(RECORDS FOR THE TASK)

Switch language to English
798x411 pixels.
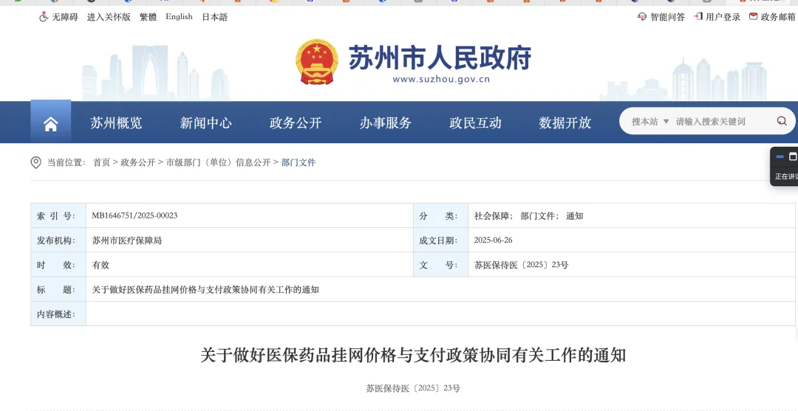coord(179,17)
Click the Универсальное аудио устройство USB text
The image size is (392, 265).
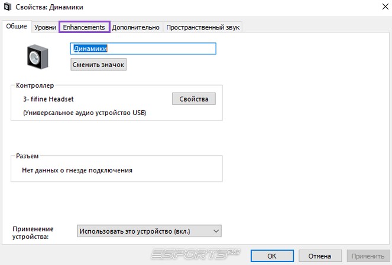tap(84, 112)
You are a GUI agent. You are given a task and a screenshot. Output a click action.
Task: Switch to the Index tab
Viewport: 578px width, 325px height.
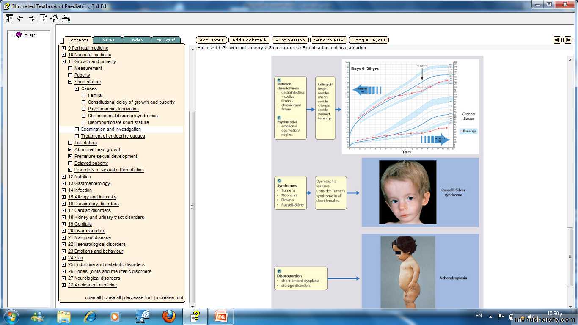137,40
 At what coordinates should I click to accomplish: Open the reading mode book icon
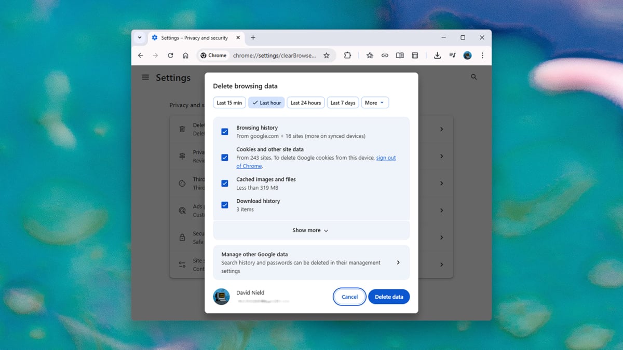pos(400,55)
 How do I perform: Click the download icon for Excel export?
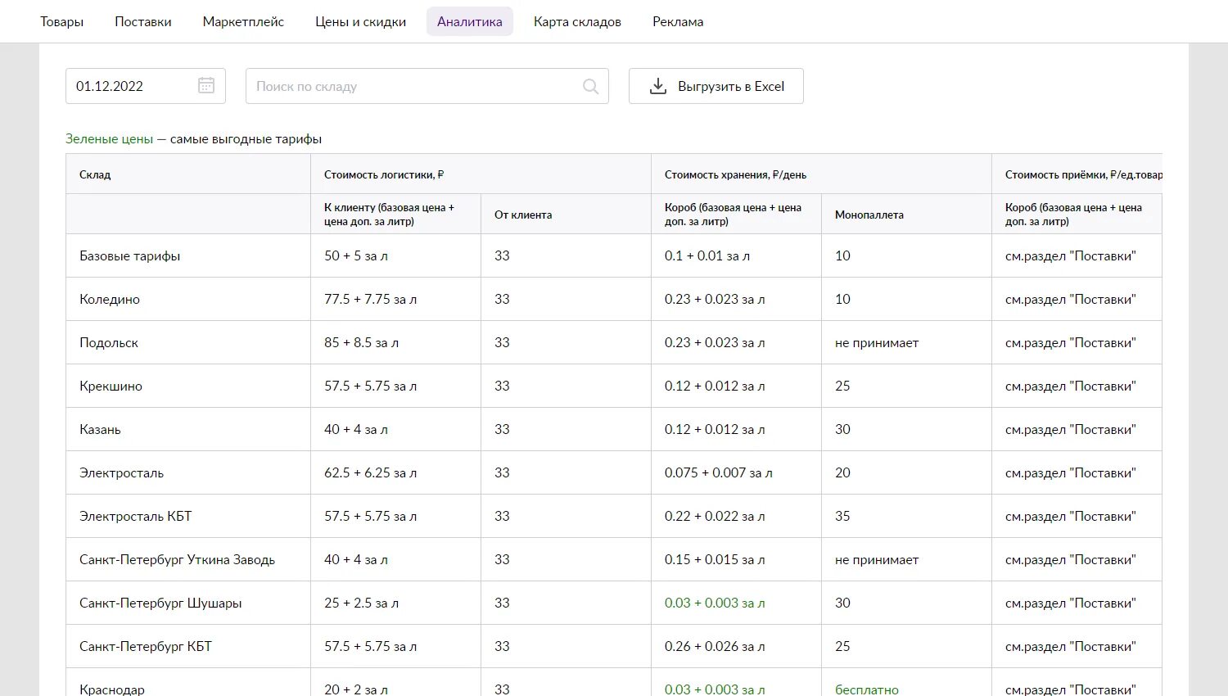pyautogui.click(x=658, y=86)
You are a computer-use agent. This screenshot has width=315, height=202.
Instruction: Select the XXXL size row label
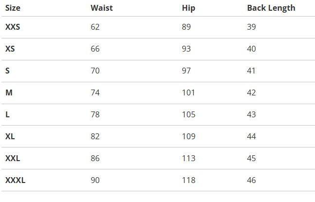click(x=15, y=180)
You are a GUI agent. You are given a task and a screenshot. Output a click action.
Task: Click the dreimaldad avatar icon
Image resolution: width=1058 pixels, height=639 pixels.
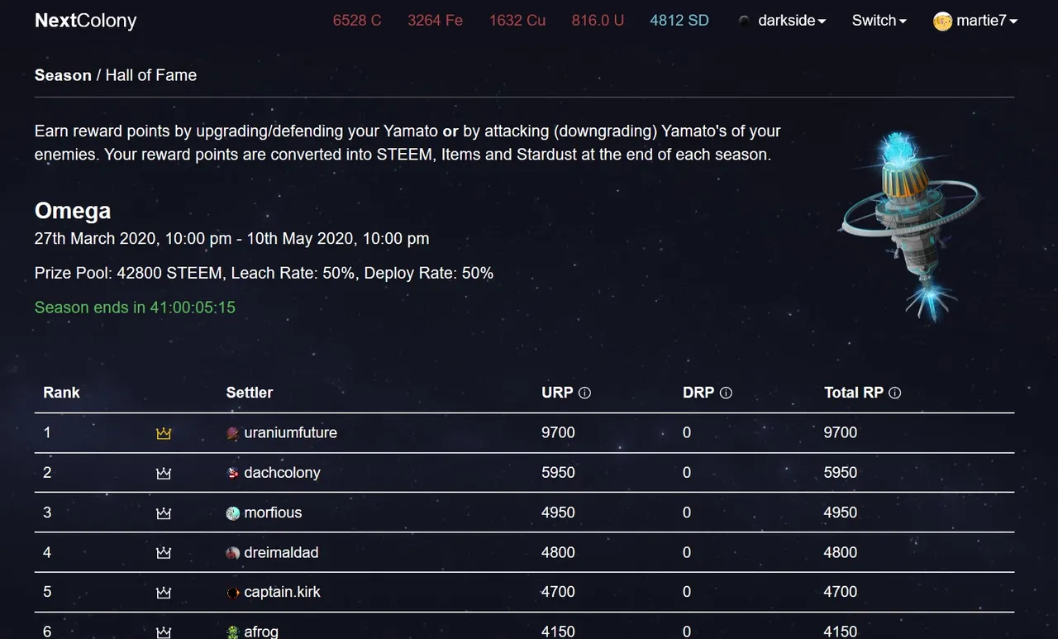(x=233, y=553)
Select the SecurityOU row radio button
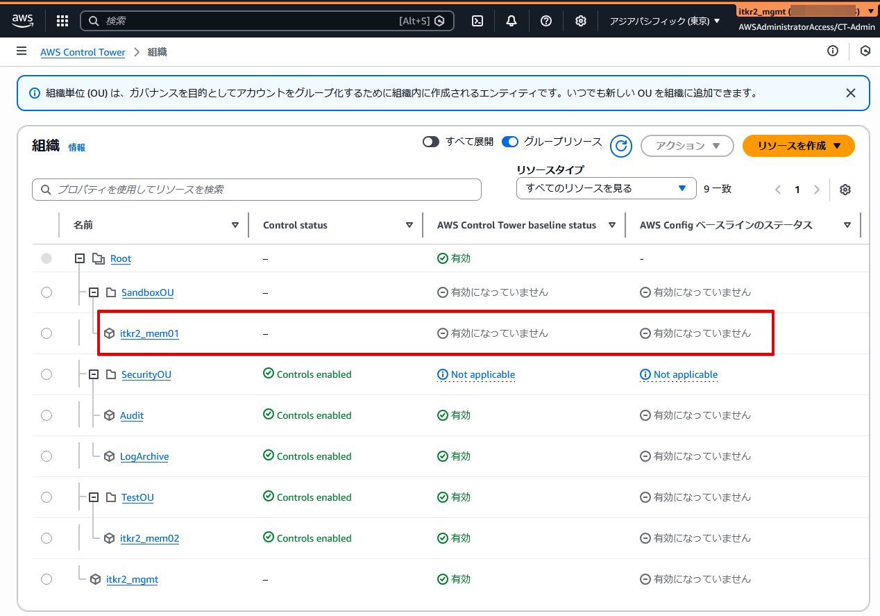Image resolution: width=880 pixels, height=616 pixels. [46, 374]
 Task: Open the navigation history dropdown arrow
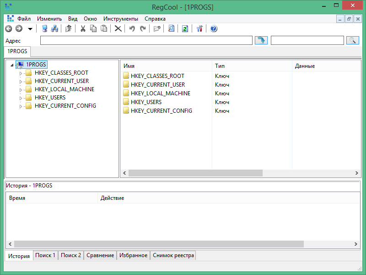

(End RECORDS FOR THE TASK)

WHAT IS BEING ASKED => With images omitted, retype the data word for word.

SOLUTION TO THIS TASK =>
Switch language to English
798x411 pixels.
coord(179,17)
Click the Универсальное аудио устройство USB text
The image size is (392, 265).
tap(84, 112)
You are a GUI agent. You are given a task and a screenshot. Output a click action.
Task: Switch to the Index tab
Viewport: 578px width, 325px height.
137,40
 At what coordinates should I click to accomplish: Open the reading mode book icon
pos(400,55)
 How do I perform: Click the download icon for Excel export?
pyautogui.click(x=658, y=86)
You are a computer-use agent. This screenshot has width=315, height=202.
Instruction: Select the XXXL size row label
click(x=15, y=180)
You are a GUI agent. You are given a task and a screenshot. Output a click action.
Task: Click the dreimaldad avatar icon
Image resolution: width=1058 pixels, height=639 pixels.
(x=233, y=553)
Select the SecurityOU row radio button
Image resolution: width=880 pixels, height=616 pixels. [46, 374]
 Task: Open the navigation history dropdown arrow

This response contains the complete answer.